New Art and Sounds from the Pacific Northwest: Indie Folk

Bellevue Arts Museum, Bellevue, WA - To Jan 29, 2023

by Lisa Kinoshita

American folk art could be described as the offspring of homespun craft and rough-hewn primitivism, its vitality honed by generations of makeshift invention rather than academic tool-grinding. An exhibition at Bellevue Arts Museum celebrates Pacific Northwest “indie folk” art and music, highlighting the character of this region’s “unique artistic ecosystem involving craft traditions, pre-industrial cultures, and Indigenous and settler histories.” Many of the handmade artworks on view infuse the rooted nature of folk art with a contemporary perspective that ensures its survival into the digital age.

Walking into the galleries, visitors are immersed in gently plucked sounds of the Pacific Northwest, a playlist of indie folk compiled by Portland’s Mississippi Records. Eric Isaacson, founder and owner of the label, makes note that all of the musicians on the playlist held down day jobs while making music, from working as a librarian to farming parsnips to running a dollar store. That soulful independence shines through their music.

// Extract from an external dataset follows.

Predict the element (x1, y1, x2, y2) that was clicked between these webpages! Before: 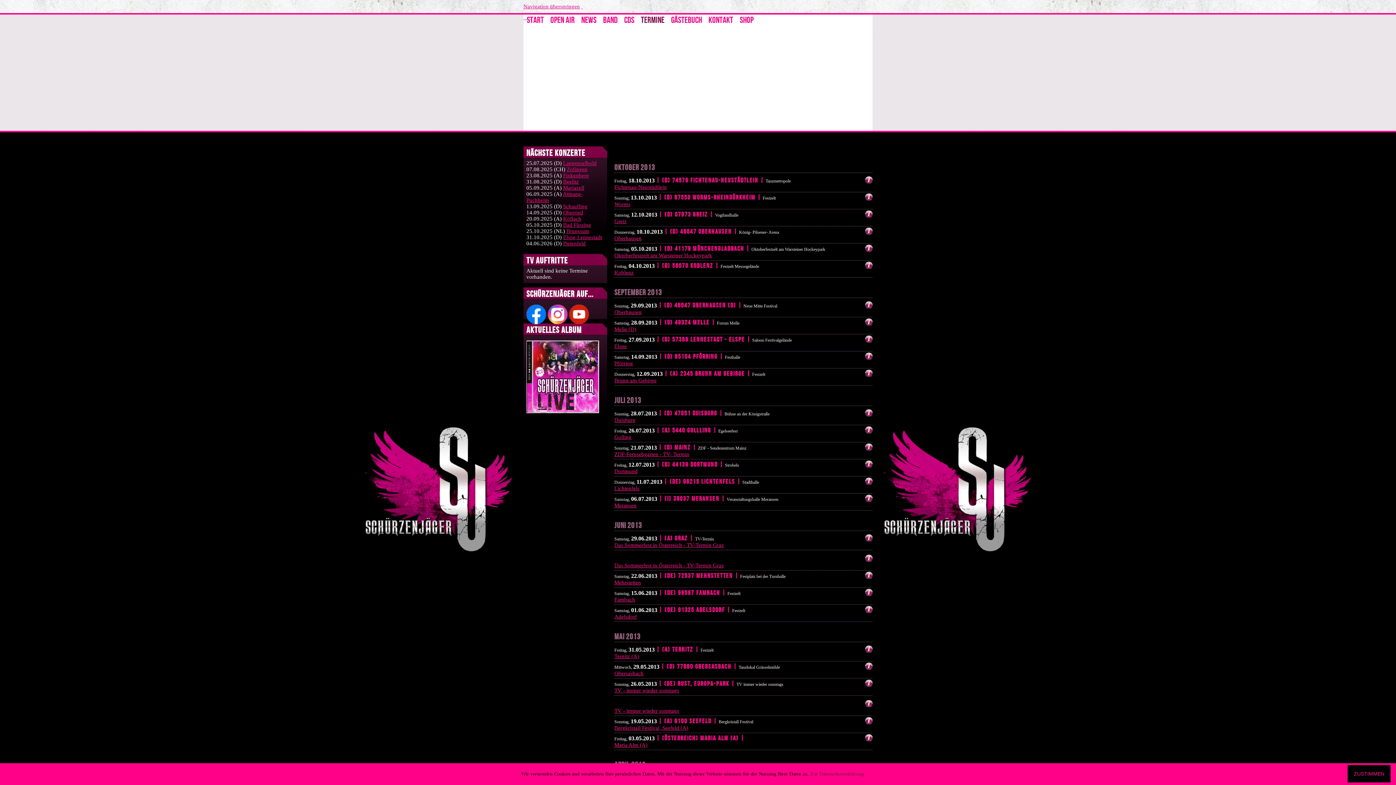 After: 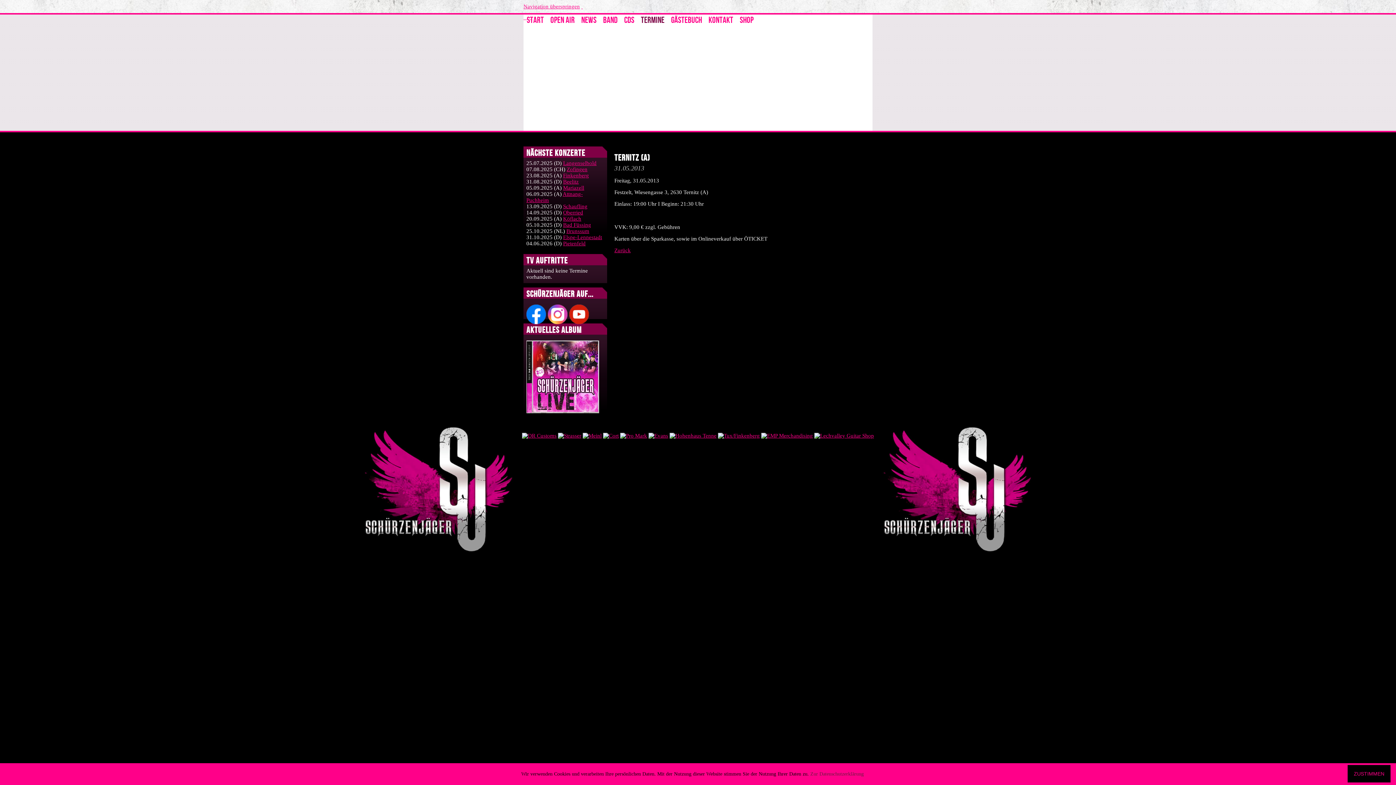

The exhibition offers a rich stew of visual narratives, including a Joey Veltkamp quilt that salutes both Washington State ferries and the navigational routes once followed by Indigenous Peoples. Artist Joe Feddersen created two immaculately woven Indian baskets, their Native designs cleverly supplanted by abstract parking lots and electrical towers. Improvisation and harsh poetry intertwine in Silver Fence, by Marita Dingus; made from wire and metal pull tabs, this beautiful, lace-like curtain represents the enclosures on West African beaches where human beings were held captive until the slave ships arrived. A monumental painting by Andrea Joyce Heimer captures the dark, complex underpinnings of a summer rodeo in Montana, with figuration that is opaque and unpretentious. Artworks by ceramicist Jeffrey Mitchell, sculptor Vince Skelly and glass artist Cappy Thompson expand the definition of folk art.